Experts have spilled uncounted words on the potential of a recession and whether the Federal Reserve could help steer the economy in for a soft landing. If Stifel's investment banking firm Keefe, Bruyette & Woods (KBW) is right, CRE overall is about to face a massive readjustment, with values down by 10% to 20% and volumes to fall by 30% to 40%.

It gets worse for office owners and investors, who had best put up their tray tables and brace themselves against the seat ahead of them, because an extremely rough landing is on its way. KBW's estimations on office are a 30% or more drop in values with peak-to-trough declines that could top 20% to 30%. That is an average number. Some might do better, others the opposite. And the US is only 30% to 50% into the correction. For comparison, "Volumes fell 50% annually in the GFC, -10% in 2000, and -25-45% in 1991-92. Peak-to-trough, CRE values fell 40% in the GFC and 25-30% in the early 1990s."

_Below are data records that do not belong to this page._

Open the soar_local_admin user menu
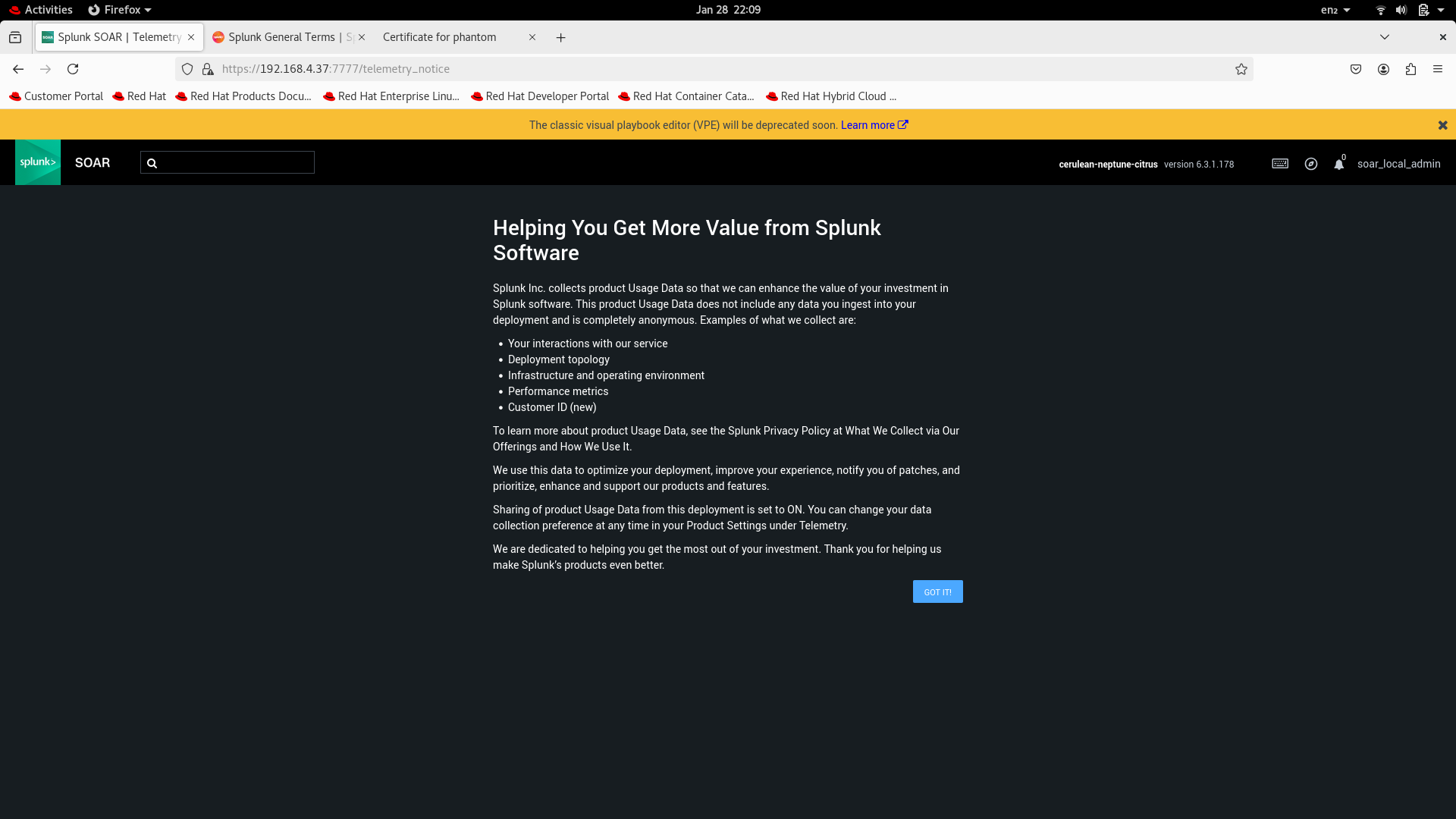This screenshot has width=1456, height=819. click(x=1398, y=164)
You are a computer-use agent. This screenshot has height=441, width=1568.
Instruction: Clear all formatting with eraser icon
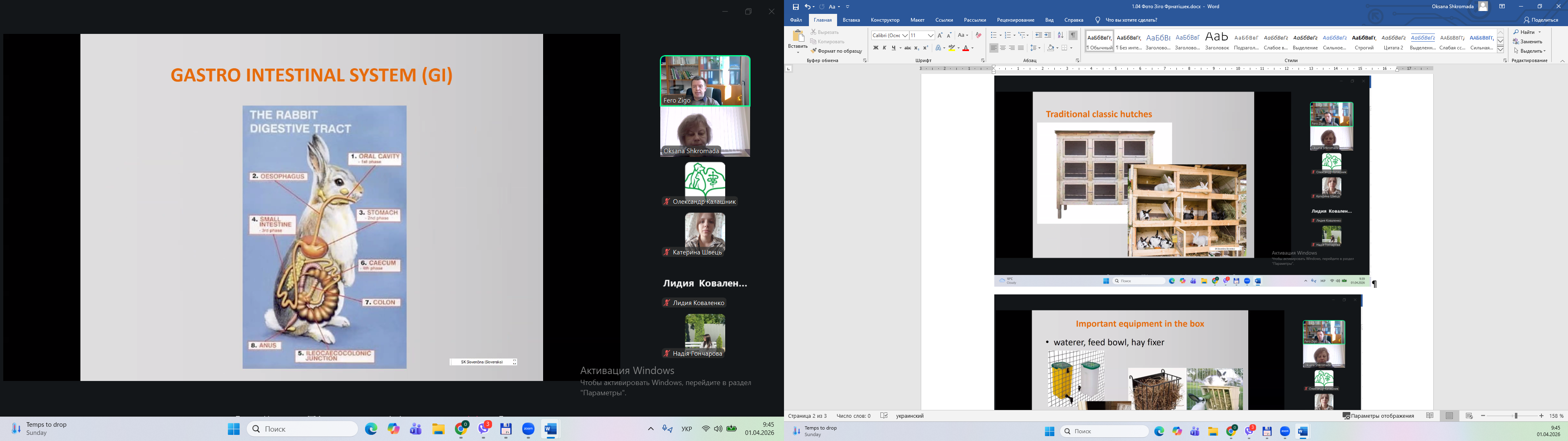[978, 36]
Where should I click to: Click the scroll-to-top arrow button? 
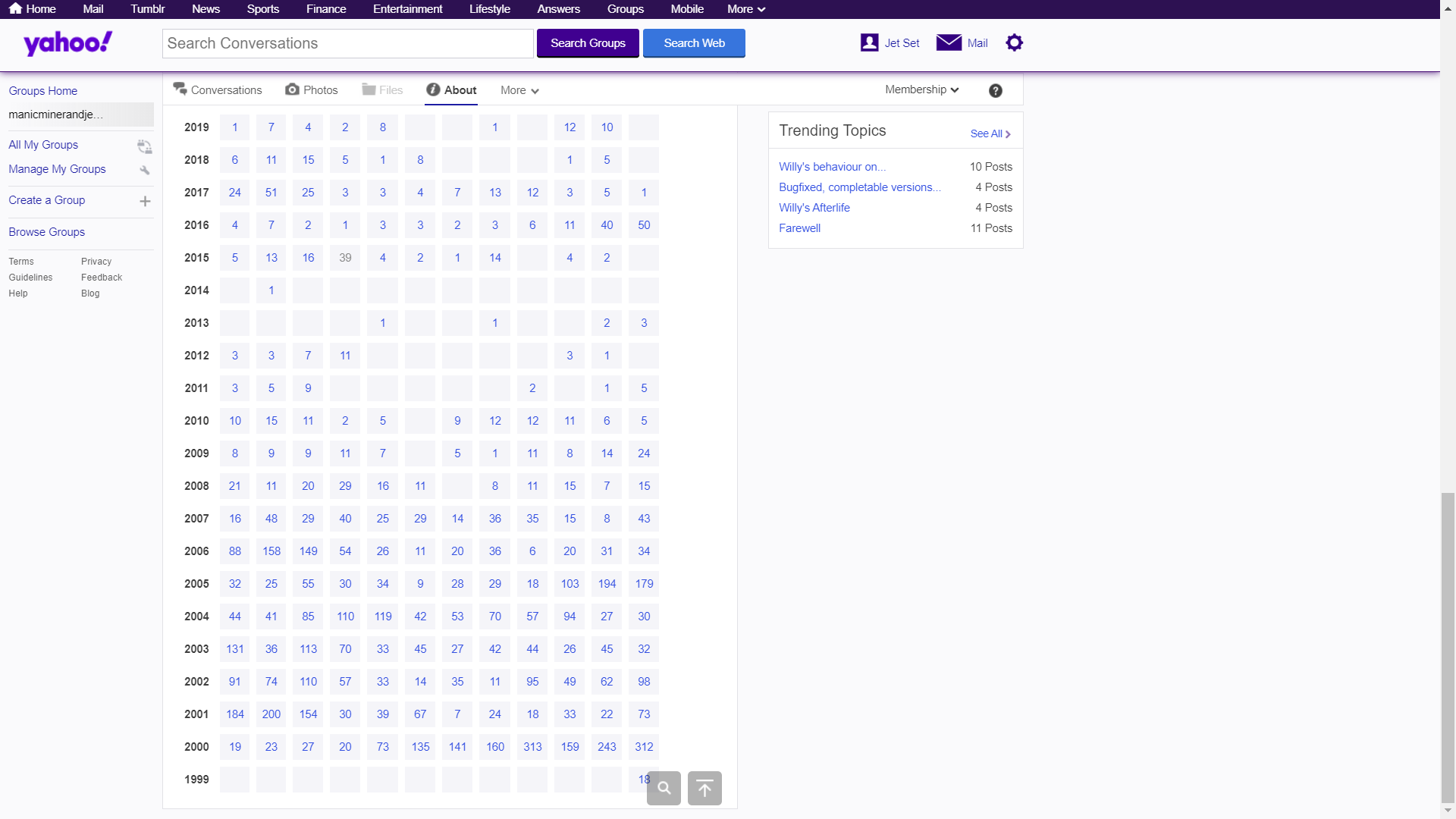[704, 788]
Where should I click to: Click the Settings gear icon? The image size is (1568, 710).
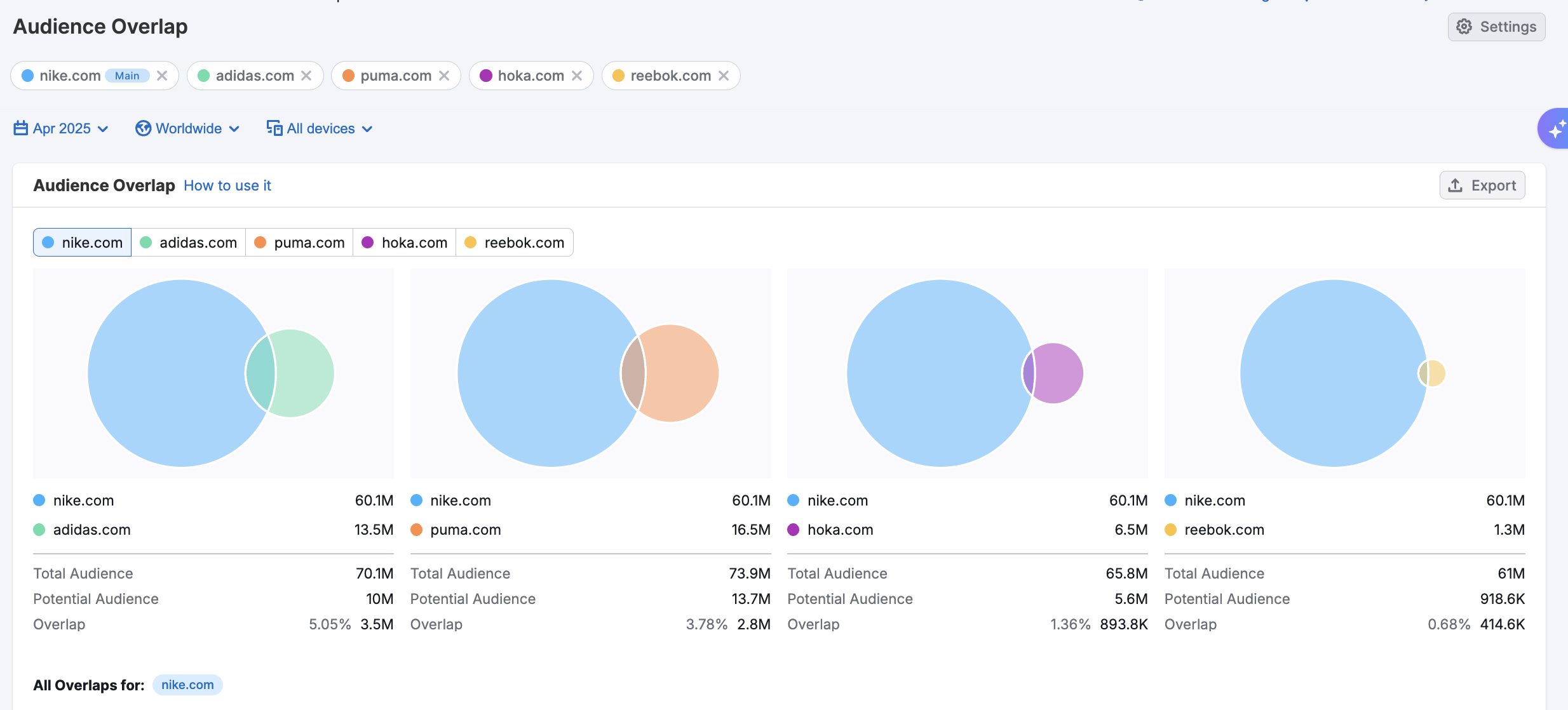[1464, 27]
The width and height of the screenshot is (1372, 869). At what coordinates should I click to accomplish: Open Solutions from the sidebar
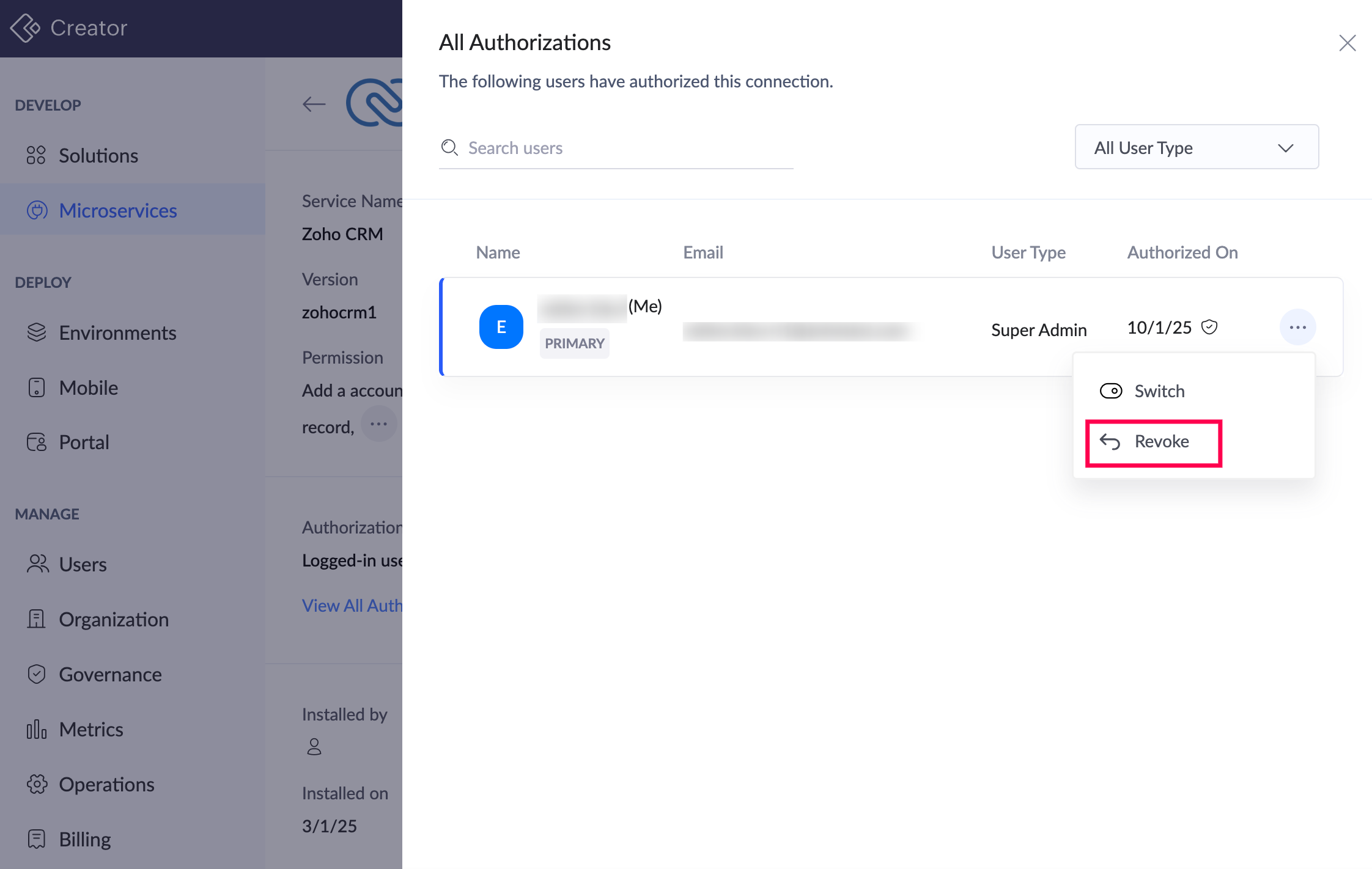(98, 156)
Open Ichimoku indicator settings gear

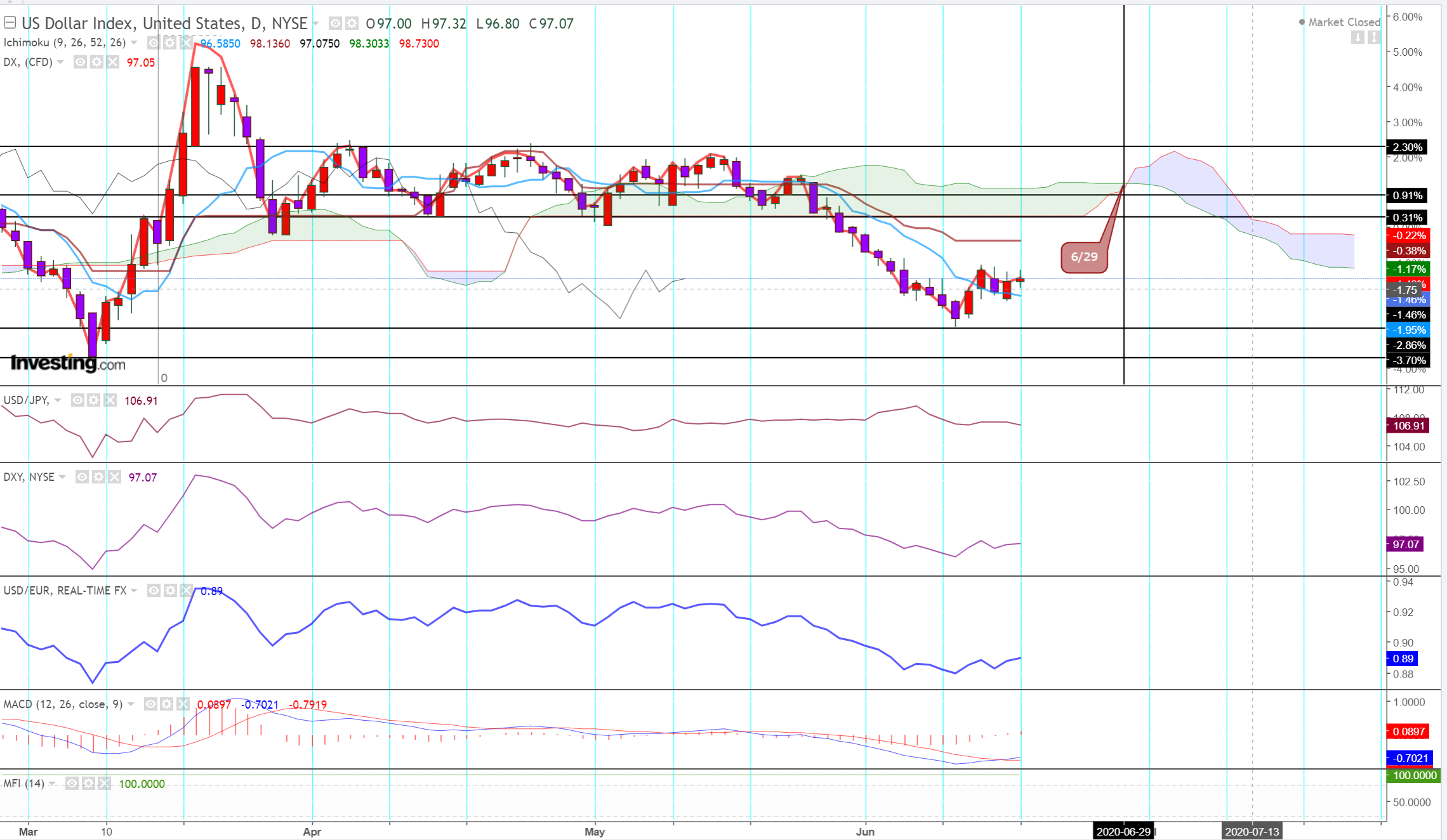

"We believe this is worse than consensus expectations for 5-15% declines and that we are ~75% through correction," KBW wrote. "At-risk markets include San Francisco, New York, D.C., Seattle, Austin, Phoenix, and others that are tech or remote heavy facing elevated supply. We believe that San Francisco and New York are widely known, while some other markets we mention may be more of a 'surprise' to investors."